UPDATE: The method below works in general, but the windows theme reverts to the high-contrast theme if you launch Task Manager (Ctrl+Alt+Del) or initiate the sleep/standby mode. Perhaps, someone can solve these problems. The intended theme gets restored after you log off and log in again.
It is possible to set the background color to gray in Windows Explorer and in other programs (Word, Notepad, etc.) without any serious hacking. The method involves only the control panel and editing the registry.
I have 64-bit Windows 10 Home. This method also works for Windows 8.1.
1) Go to Control Panel, select "Personalization" and "Theme" ->
Edit theme -> select the first (leftmost) high-contrast theme at the bottom.
Now all backgrounds turned black and text color yellow. We will fix that in a moment.
Change the desktop wallpaper to your previous settings by selecting the option "Background" in the left panel (perhaps you had a slideshow or whatever).
2) Hold down the Windows Key and press the R key
Click "OK" when you see a warning
3) Edit the registry at HKEY_CURRENT_USER\Control Panel\Colors
"Window"="170 170 170"
"WindowText"="0 100 0"
(the above colors are gray and dark green, in that order; you can set the text color to some other dark color instead of dark green, but you shouldn't set it to black because some system and Office messages will become invisible against the black background of the high-contrast Windows theme)
4) Edit the registry at HKEY_LOCAL_MACHINE\SOFTWARE\Microsoft\Windows\CurrentVersion\Themes\DefaultColors\HighContrast
(the above colors are gray and dark green, in that order, all in hexadecimal format)
5) Reboot. All done.
6) To restore this theme after a sleep or standby period, log off the current user and log in again.
Now you will have a nice gray background color in most program windows such as Word, Notepad, simple webpages, etc. The background is also gray in Windows Explorer. If you try the above method under a standard Windows theme (not a contrast theme), then the background color will be white in Windows Exporer and gray in most other programs such as Word or Notepad (in this case, at step 4 above, you will need to edit the registry folder Standard instead of HighContrast because you are using a Standard theme). You can use black as text color under the standard Windows themes.
THIRD PARTY SOFTWARE:
Do not use third-party software to change the background color in Windows Exporer because these software packages are buggy or make Windows unstable. I tried software applications called WindowBlinds and Xplorer2, which allow you to use various background colors or patterns in Windows Explorer (actually, Xplorer2 is a replacement for Windows Explorer). Both are shareware.
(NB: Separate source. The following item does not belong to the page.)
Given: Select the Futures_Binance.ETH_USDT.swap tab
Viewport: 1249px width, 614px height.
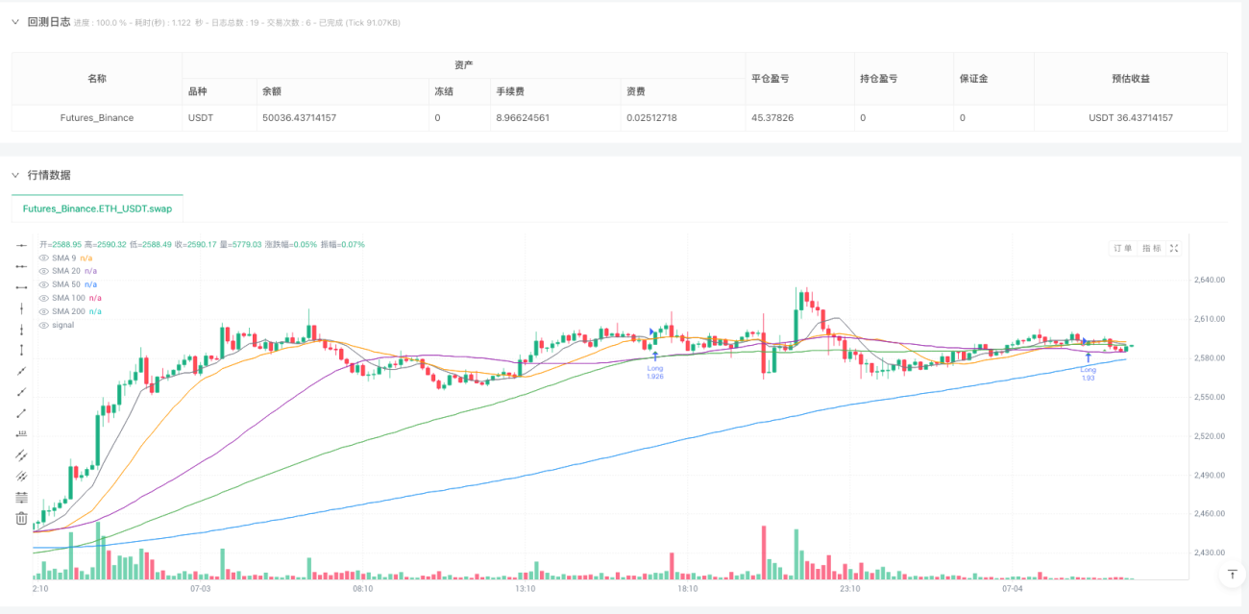Looking at the screenshot, I should (x=97, y=209).
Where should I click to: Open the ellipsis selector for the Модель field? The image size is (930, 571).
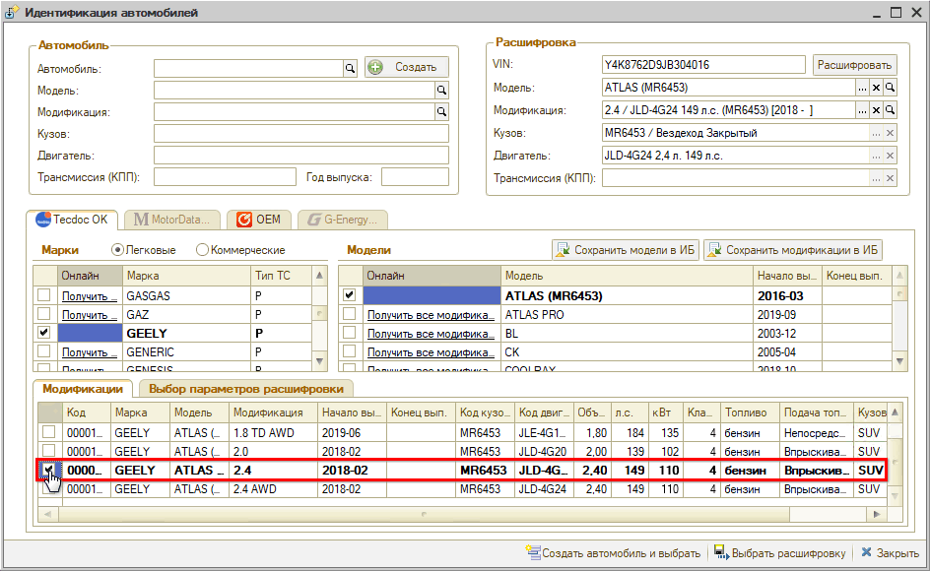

I do not recommend these applications and suggest that you stick with the above solution. The detailed explanation is as follows:
WindowBlinds: Currently, WindowBlinds is not compatible with Windows 10 (August 2015). It seriously messes with Windows system processes and destabilizes Windows 8.1 64-bit (which I used to have). For example, the WindowBlinds executable process is by default set to the highest priority ("real time," same as the "NT Kernel & System" process), which is an extremely risky strategy. My work involves serious multitasking, and with WindowBlinds, my computer crashes every other day (either freezes or throws a blue screen event). It should be noted that I have a pretty powerful PC: 8 GB of RAM, a big SSD system drive, and Intel Core i7-3770 CPU. Under 64-bit Windows 8.1, I have never experienced a system crash either before or after I tried WindowBlinds (well, not never, but once or twice in several years).
Xplorer2: It is advertised as a replacement for Windows Explorer. This option is better than WindowBlinds because it does not affect stability of the operating system. Nonetheless, Xplorer2 crashes every few days (for example, when I launch the Control Panel) and has to be restarted (and the executable process has to be terminated using the Task Manager). This is tolerable but a bit annoying. Another reason I wanted to test Xplorer2 is that the search option in Windows Explorer fails to find files when your search term is inside a file name (not at the beginning). Eventually, I figured out that you need to insert an asterisk before a search term, if you want to search inside file names in Windows Explorer.